▶ [Problem description]: Up to and including the line containing "Click the CH avatar circle", set down each line of the entries below exactly, starting from the first, and leave out the rest.

▶ [Data extract]:

============

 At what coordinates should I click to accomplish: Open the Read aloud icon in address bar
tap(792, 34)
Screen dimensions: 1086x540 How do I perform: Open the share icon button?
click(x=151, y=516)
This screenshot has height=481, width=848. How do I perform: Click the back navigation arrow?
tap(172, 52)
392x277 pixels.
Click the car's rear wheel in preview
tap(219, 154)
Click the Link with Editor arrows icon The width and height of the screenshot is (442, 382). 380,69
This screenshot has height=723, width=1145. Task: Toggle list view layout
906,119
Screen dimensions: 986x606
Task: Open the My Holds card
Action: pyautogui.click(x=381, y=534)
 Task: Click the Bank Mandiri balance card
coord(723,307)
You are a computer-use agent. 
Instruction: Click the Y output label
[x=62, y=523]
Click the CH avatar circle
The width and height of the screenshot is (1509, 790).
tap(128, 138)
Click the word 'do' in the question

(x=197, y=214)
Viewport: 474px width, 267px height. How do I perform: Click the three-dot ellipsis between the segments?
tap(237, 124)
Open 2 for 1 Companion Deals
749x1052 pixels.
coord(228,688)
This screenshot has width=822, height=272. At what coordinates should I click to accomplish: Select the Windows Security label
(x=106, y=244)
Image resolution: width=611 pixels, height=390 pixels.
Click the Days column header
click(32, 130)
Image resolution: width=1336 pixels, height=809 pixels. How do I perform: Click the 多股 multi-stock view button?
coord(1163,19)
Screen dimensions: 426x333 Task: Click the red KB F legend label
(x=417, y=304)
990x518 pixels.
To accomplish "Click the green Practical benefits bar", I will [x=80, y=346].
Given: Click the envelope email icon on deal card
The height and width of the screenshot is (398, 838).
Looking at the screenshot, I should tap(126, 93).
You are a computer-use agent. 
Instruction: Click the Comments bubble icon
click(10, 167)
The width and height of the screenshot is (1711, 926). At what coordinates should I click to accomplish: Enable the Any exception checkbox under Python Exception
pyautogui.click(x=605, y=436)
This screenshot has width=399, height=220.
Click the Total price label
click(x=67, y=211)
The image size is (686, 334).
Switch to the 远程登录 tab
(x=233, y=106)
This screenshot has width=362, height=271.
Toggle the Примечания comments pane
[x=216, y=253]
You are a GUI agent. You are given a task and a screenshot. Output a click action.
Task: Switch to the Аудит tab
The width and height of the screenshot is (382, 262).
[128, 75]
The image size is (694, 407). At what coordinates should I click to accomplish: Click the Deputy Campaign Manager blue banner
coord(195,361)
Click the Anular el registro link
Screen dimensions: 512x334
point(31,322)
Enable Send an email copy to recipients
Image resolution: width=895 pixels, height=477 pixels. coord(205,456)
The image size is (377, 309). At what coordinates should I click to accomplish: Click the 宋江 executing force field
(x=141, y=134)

============

▶ [Task answer]:
 At what coordinates should I click to accomplish: Open the Read aloud icon in address bar
tap(792, 34)
Screen dimensions: 1086x540 How do I perform: Open the share icon button?
click(x=151, y=516)
This screenshot has height=481, width=848. How do I perform: Click the back navigation arrow?
tap(172, 52)
392x277 pixels.
Click the car's rear wheel in preview
tap(219, 154)
Click the Link with Editor arrows icon The width and height of the screenshot is (442, 382). 380,69
This screenshot has height=723, width=1145. Task: Toggle list view layout
906,119
Screen dimensions: 986x606
Task: Open the My Holds card
Action: pyautogui.click(x=381, y=534)
 Task: Click the Bank Mandiri balance card
coord(723,307)
You are a computer-use agent. 
Instruction: Click the Y output label
[x=62, y=523]
Click the CH avatar circle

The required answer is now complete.